Depuis le milieu des années 80, le travail de John Miller ne cesse d'épingler,
avec féroce ironie, les stigmates et les codes stéréotypés
de la culture populaire vernaculaire américaine. En investissant ce champ
visuel qui fonde la multiplicité de nos rapports - complices et critiques
- au monde de la communication et de la commercialisation des signes qui le
structure, John Miller pousse notre regard à décrypter les idéologies
politico-culturelles auxquelles ces codes de représentation nous soumettent.

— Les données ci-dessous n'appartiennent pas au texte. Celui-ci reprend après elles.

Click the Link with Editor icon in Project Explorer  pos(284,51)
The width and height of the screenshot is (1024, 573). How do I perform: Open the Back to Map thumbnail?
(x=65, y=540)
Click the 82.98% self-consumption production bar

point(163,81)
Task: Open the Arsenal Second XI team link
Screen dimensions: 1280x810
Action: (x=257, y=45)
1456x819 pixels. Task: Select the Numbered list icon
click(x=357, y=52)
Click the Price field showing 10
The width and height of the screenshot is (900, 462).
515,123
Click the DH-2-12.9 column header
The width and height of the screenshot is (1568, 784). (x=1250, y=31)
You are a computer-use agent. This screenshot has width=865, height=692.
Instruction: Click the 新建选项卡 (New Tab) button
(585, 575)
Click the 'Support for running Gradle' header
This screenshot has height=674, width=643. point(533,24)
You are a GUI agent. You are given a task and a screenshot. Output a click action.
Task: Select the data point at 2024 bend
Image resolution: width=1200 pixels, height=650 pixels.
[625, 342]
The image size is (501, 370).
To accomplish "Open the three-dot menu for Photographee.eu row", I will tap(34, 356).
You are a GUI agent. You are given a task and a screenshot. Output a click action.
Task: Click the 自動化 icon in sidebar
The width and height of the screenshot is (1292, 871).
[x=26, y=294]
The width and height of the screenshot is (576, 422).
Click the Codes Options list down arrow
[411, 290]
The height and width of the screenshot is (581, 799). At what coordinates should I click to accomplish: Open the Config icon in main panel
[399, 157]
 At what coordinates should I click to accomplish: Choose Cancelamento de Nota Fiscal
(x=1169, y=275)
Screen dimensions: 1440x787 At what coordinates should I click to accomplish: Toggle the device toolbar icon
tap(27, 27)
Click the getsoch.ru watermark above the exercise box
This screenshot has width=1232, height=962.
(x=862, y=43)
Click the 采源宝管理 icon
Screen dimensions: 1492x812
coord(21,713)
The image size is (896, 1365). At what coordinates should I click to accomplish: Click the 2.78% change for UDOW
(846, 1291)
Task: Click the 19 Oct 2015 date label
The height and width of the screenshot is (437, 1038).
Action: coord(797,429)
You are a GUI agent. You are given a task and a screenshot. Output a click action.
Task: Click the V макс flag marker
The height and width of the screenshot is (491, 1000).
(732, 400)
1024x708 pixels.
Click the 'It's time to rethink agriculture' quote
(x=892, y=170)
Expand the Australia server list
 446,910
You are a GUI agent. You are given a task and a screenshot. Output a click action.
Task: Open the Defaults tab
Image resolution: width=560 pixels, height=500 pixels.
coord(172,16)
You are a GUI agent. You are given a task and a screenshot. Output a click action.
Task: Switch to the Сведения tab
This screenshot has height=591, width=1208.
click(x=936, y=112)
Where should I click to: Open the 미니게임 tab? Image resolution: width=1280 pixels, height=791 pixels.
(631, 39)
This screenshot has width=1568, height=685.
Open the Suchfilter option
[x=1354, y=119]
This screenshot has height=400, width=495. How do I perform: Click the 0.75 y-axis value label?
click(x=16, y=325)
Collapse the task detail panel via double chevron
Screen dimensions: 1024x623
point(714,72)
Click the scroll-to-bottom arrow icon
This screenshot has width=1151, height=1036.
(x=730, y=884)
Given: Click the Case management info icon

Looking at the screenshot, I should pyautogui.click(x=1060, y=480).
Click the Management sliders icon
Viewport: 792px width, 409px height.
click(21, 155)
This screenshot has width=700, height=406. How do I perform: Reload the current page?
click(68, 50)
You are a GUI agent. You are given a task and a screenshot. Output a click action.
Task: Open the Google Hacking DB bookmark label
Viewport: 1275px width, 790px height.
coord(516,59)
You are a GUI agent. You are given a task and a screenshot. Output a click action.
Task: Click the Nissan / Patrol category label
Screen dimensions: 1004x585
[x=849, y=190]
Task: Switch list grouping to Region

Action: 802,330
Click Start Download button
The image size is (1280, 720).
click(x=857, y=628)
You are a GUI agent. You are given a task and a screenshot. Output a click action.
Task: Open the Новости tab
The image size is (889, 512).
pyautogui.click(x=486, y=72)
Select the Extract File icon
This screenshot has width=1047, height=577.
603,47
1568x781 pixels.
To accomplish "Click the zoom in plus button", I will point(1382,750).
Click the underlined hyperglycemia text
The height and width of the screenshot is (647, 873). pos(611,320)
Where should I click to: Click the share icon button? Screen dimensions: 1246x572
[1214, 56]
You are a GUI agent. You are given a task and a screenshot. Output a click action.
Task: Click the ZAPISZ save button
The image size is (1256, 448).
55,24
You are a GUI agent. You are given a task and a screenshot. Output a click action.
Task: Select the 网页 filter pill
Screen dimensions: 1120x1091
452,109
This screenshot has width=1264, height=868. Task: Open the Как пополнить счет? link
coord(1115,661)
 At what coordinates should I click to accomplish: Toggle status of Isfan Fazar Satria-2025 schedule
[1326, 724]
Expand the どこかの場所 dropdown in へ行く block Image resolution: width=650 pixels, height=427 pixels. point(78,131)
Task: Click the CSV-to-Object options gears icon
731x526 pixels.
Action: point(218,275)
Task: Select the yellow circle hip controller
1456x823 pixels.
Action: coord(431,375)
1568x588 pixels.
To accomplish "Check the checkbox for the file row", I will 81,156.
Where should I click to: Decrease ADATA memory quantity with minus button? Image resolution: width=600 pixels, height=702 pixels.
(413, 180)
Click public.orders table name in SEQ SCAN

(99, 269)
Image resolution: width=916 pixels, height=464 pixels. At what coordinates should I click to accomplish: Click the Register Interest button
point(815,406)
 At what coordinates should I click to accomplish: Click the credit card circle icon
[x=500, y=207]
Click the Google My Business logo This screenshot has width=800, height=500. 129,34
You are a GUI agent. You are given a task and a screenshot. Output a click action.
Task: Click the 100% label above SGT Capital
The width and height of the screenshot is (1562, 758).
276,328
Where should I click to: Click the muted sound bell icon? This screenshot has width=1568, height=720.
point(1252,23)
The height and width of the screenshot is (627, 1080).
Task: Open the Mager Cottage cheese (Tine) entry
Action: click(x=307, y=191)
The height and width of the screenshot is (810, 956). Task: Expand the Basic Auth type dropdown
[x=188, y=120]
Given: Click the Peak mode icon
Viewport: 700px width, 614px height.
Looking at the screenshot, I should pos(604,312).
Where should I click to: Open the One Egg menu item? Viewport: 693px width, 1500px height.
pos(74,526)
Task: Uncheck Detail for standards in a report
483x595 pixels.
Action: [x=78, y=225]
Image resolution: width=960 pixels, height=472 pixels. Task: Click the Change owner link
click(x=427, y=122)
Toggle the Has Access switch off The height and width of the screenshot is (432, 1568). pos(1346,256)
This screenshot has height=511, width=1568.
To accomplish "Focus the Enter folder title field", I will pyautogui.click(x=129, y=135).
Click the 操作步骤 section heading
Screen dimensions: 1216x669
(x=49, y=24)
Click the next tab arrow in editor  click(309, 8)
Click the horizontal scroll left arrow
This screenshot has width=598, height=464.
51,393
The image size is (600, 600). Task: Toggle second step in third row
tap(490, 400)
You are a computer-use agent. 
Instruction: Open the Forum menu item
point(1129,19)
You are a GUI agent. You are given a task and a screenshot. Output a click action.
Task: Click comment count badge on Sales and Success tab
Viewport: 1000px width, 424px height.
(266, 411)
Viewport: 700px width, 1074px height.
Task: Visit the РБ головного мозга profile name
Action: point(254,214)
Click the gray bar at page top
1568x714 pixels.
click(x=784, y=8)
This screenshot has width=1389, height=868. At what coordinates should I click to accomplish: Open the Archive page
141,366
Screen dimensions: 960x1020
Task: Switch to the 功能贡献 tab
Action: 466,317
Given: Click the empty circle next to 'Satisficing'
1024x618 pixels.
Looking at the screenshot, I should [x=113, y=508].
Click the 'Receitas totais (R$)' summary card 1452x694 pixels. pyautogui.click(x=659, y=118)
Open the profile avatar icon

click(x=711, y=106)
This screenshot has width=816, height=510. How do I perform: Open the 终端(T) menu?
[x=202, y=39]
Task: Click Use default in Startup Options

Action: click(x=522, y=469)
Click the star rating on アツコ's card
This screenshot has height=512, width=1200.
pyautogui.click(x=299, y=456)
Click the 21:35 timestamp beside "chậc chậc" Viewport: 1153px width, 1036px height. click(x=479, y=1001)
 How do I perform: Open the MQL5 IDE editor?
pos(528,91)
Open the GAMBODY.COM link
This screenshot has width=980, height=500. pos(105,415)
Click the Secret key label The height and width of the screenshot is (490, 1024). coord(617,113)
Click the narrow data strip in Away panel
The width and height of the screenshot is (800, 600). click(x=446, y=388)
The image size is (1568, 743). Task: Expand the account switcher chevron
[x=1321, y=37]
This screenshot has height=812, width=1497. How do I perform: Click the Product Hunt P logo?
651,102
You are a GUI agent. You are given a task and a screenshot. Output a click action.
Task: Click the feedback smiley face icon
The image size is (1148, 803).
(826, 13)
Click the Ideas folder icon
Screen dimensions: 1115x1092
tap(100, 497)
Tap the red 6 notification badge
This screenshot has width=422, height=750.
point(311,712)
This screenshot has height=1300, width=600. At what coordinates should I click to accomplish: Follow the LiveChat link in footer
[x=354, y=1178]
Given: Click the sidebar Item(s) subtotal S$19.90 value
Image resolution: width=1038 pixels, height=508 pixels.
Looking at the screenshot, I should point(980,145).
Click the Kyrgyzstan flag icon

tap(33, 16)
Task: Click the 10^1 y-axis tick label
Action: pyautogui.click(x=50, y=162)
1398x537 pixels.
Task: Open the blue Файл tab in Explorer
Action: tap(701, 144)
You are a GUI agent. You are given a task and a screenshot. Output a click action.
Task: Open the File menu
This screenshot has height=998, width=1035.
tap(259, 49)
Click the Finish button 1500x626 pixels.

Pour cela, il indexe des objets de consommation courante qu'il installe entre
simulation et décor (<Game Show>, 1999). Il peint des événements
collectifs qui caractérisent les pathologies sociales actuelles (<Living
Theatre: Paradise Now>, 1986) et affilie des blocs de matière marron
- un <brown impasto> si loin si proche d'un sfumato de Léonard
- à des mottes d'excréments méta-métaphoriques,
de la peinture toujours, <dans> lesquels une tête blonde (re)fait
surface ou un mannequin, à l'arrogance indifférenciée,
a mis le pied droit <en plein dedans> (<Now, we're big potatoes>,
1992). Il prend des photographies qui accompagnent et structurent ses propres
réflexions d'artiste critique attaché à décortiquer
la complexité visuelle immanente à la densité urbaine,
en réinvestissant notamment la dialectique <site/non-site> de Robert
Smithson. Ses photographies de la série <Middle of the Day> (depuis
1994) ont toutes été prises entre midi et 14 heures, un créneau
horaire jugé inopportun au rendu photographique et politiquement suspecté
d'inscrire du temps libre dans le temps de travail, raison pour laquelle on
a <de la peine à le nommer> (Christophe Cherix).
Pareilles <situations> révèlent la tonalité des ancrages
maniaco-dépressifs collectifs en induisant des allers et retours permanents
entre les différentes strates culturelles actuelles et poussent ainsi
le <regardeur> à tester sa capacité à appréhender
les conditions de possibilités critiques dont l'artiste dispose pour
notamment faire (tenir debout) son mannequin, pour parler de l'histoire naturelle
(de la merde référencée de Duchamp à Manzoni) ou
pour se frotter à l'univers télévisuel.
La <peinture merde> (<shit-like paint>) de John Miller fonctionne
comme <une arme de résistance à l'appropriation esthétique>(1).
Cette arme lui permet d'aborder la question du recouvrement propre à
la peinture et de démontrer à nouveau que <les artefacts culturels
peuvent être indéfiniment réécrits> (Walter Benjamin).
Bambi, Bambi ! Si bien que chez Miller, un plateau <de> TV se présente
peint. En fait, repeint, car l'artiste le photographie, puis l'exécute,
parfois en une journée, affirmant que si le temps et l'argent se gèrent,
ce n'est certainement plus parce que <le temps c'est de l'argent>(1).
Du reste, ses plateaux télé - des représentations à
la fois socialement calées (le jeu télé) et culturellement
décalées (les peintures de jeux télé), voire décadrées
(des plateaux de télé peints) - sont réduits à des
tableautins échelle 1/10000e qui naviguent subtilement d'un <faire
comme ça> (je peins) à un <faire comme si> (je regarde
la TV) tous les gagnants avaient tenté leur chance, au point de conférer
à l'artiste la capacité de voir et de montrer ce qui se trame
dans la systématisation et le resserrement des liens entre culture populaire
et art contemporain.
Alexis Vaillant
(1) Extrait d'un entretien entre l'artiste et Lionel Bovier à paraître.